UK-based Gastech News interviewed me in 2015 for a short 5-part Q&A series on how land management and information technologies can be used to maximize activities in the gas industry.
- Part 1: What are your main considerations on land management and information technologies to maximise activities in the natural gas industry?
- Part 2: What are the key challenges to evolve land data management?
- Part 3: How are gas companies transforming their land departments?
- Part 4: What is the most successful data integration approach?
- Part 5: How can companies perform a successful integration between activities related to the volume of land and lease data?
Although the questions focused on the gas industry, the answers apply to the entire oil & gas industry.
Here is Part 5….
How can companies perform a successful integration between activities related to the volume of land and lease data?
Everybody knows that “a picture is worth a thousand words.” Can you imagine a geologist scouting a potential well or a reservoir engineer analyzing a field solely based on numbers in a database……no graphs, no maps, no simulations? They have to sift through more data than anyone.
But when that high volume of raw data is processed into a visual, then these geologists and engineers can successfully derive meaningful insight because that information is much more useful to them now. It’s simple, it’s organized, it’s understandable, and now it’s actionable.
Land administration does this too using maps but often not to its full potential. Why? Sometimes it’s a lack of knowledge or resources, often it’s because of the difficulty of translating data that does not reflect the “single version of the truth.”

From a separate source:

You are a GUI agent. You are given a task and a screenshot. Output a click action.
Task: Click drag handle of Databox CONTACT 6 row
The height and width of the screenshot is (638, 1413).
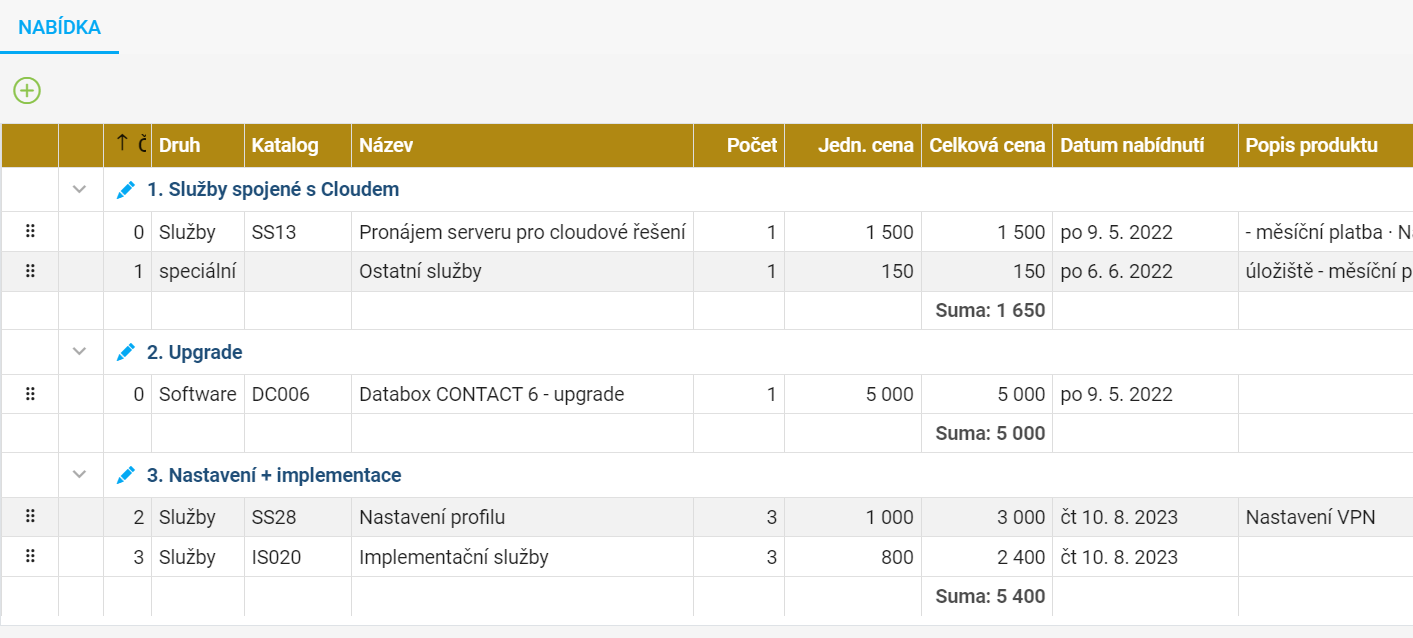tap(30, 394)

See how trust comes back to haunt us?
Thankfully land organizations are making progress in managing their land information assets more efficiently and effectively as they move from legacy ‘silos’ to enterprise solutions. Integrated geodatabases and mapping software applications support the land administration life cycle by capturing/managing/processing the lease data, but often it can only disseminate that information in a grid associated to that spatial representation of the leased lands. While this can be caused by limitations in the geographic information system (GIS), often it stems from the complexity of the lease data itself.
And now here is where the lack of simplicity can come back to haunt us.

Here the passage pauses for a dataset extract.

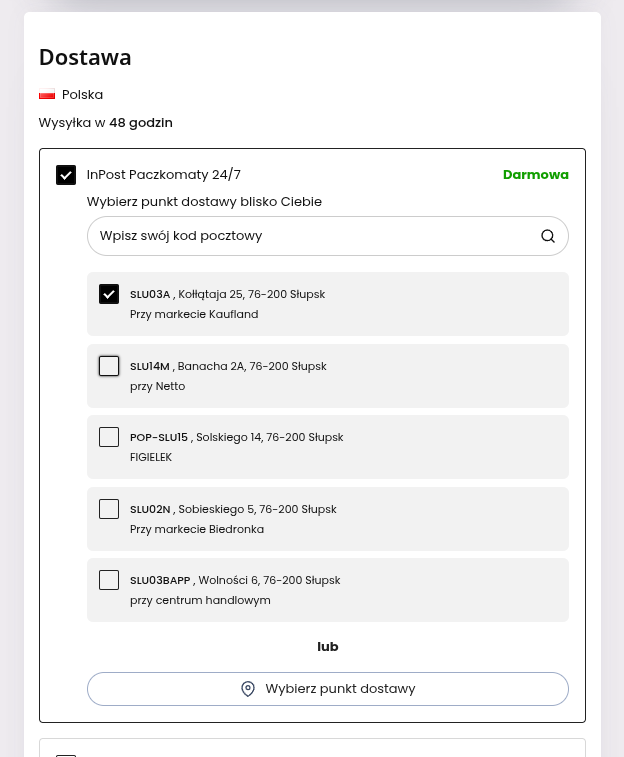Viewport: 624px width, 757px height.
Task: Choose the FIGIELEK pickup point row
Action: pyautogui.click(x=328, y=447)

Take for example the many obligations (aka commitments), provisions (aka requirements) and depth limitations (aka restrictions) set forth by a lease. One could easily use spatial analysis to display upcoming drilling obligations, critical shut-in provisions and retained depth formations by representing each as a ‘layer’ on the map. Define some business rules and develop some filtering criteria, now you can visually see which drilling obligations are due in 3/6/9 months, what leases have shut-in periods of 60/90/120 days, and where shallow and deep rights are being maintained.
Simple sells, simple also translates very well.
But, what if your data is not that simple? Many companies quickly grew not only by leasing properties themselves but by obtaining thousands of leases through a myriad of acquisitions. The lease data converted from these other land management systems may not reflect the same standards as your own. With limited resources and the law of diminishing returns always in effect, it would be difficult to see value in fixing every disparity.
So companies which did not initially develop procedures to spatially capture these obligations, provisions or depth limitations may end up with complex data which is very intensive to process and difficult to represent visually.
For example, a shut-in provision with 3 data values (60/90/120 days) could be a single mapping layer with each data value represented by different color. But instead of using data values, what if each criteria was given its own code (SI60, SI90, SI120). While each can still be a different color, they are captured on separate mapping layers so now the system must process 3 layers instead of 1.
Depth restrictions by their very nature can become quite complex. Depth intervals may be represented in units of measure or named formation (e.g. 15,000 feet vs. Queenston Formation), they may involve variances (100 feet above the top of…, 250 feet below the base of….), stratigraphic equivalents, etc. So instead of 30 layers, 30 formations in a field may be reflected in the database with hundreds of distinct codes (aka keys) to accommodate for all the variations of depth restrictions on a large volume of leases.
It’s easy to see how keeping something simple is itself a very complex thing to do.
What’s your opinion? How does the large volume of land and lease data affect managing your assets successfully?